Veamos sucintamente qué rasgos esenciales de esa realidad la diferencian de cualquier otra, por más que pueda presentar unos u otros aspectos semejantes o aparentemente idénticos.
La relación específicamente matrimonial
El matrimonio no nace de cualquier tipo de relación o acuerdo entre dos personas que quieren ‘estar juntas’ más o menos establemente. Nace del que se denomina propiamente ‘pacto conyugal’: el acto libre de voluntad por el que una mujer y un varón se dan y reciben mutuamente para ser matrimonio, fundamento y origen de una familia.
Esa donación entre personas, ante todo, es ‘entrega’ conyugal definitiva e irrevocable de cada uno de los contrayentes.
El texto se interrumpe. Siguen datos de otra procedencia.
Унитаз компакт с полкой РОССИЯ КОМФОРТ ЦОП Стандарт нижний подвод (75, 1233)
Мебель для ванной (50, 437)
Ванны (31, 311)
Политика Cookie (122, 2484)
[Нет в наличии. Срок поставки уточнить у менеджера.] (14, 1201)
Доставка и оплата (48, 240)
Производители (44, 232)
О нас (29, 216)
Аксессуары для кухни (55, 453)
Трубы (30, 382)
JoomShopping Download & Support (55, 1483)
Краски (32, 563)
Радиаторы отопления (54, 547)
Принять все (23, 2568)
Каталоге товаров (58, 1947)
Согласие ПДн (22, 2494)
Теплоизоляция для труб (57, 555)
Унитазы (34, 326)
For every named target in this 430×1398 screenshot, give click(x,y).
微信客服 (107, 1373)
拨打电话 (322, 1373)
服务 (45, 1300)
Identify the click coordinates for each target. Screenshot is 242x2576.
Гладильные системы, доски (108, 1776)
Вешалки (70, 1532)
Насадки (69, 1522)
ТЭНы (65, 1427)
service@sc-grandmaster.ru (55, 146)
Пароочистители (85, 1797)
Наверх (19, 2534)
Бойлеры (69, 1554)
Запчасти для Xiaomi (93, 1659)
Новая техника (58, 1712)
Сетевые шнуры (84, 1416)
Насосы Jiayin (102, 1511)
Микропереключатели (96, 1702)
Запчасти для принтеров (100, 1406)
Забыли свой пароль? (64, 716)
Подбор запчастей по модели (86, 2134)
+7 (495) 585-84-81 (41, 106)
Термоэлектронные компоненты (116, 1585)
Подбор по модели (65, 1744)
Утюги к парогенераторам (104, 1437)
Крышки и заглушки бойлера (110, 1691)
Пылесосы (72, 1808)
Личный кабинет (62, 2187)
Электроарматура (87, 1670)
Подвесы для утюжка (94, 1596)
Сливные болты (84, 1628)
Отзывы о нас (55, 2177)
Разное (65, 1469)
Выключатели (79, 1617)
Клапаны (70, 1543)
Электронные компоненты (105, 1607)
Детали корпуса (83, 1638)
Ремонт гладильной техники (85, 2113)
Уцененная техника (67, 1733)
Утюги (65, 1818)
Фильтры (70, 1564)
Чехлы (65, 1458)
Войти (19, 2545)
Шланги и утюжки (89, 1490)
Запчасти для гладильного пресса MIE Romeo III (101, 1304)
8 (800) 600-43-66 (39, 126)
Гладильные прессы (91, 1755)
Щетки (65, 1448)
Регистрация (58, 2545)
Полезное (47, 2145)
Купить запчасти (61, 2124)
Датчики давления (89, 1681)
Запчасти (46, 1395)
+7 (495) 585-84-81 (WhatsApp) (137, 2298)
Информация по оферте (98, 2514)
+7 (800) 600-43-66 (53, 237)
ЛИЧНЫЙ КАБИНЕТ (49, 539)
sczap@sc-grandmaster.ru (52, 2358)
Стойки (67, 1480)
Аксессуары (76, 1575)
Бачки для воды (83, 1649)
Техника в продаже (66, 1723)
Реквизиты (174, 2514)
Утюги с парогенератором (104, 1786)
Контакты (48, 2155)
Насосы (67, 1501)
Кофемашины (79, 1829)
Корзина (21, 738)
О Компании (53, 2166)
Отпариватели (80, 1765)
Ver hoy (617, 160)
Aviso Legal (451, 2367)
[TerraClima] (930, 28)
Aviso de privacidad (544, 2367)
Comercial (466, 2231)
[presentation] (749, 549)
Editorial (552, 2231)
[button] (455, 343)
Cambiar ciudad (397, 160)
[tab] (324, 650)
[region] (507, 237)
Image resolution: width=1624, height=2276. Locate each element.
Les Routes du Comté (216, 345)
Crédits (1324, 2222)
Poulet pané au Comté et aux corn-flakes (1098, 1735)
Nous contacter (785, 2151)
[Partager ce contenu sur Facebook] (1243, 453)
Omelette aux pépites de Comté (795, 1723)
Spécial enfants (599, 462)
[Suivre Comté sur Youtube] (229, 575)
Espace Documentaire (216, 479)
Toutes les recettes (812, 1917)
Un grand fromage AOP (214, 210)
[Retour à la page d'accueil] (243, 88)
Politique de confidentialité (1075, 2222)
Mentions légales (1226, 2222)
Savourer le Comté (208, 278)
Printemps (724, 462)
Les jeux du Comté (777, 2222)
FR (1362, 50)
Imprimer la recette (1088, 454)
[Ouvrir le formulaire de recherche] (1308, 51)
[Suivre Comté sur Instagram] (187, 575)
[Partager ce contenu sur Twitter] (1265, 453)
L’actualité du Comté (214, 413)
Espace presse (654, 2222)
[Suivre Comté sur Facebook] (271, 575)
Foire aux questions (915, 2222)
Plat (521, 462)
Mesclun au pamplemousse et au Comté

La entrega-aceptación recíproca como cónyuges se produce en un momento determinado: cuando los contrayentes expresan libremente un consentimiento ‘matrimonial’ verdadero. No se trata, pues, de una situación puramente fáctica, o de cualquier tipo de pacto de emparejamiento estable o precario.
Al comenzar a ser cónyuges por el consentimiento propiamente matrimonial, los dos dejan definitivamente de ser dueños exclusivos de sí en los aspectos conyugales; y pasan a pertenecer cada uno al otro tanto como a sí mismo. Se ‘deben’ el uno al otro.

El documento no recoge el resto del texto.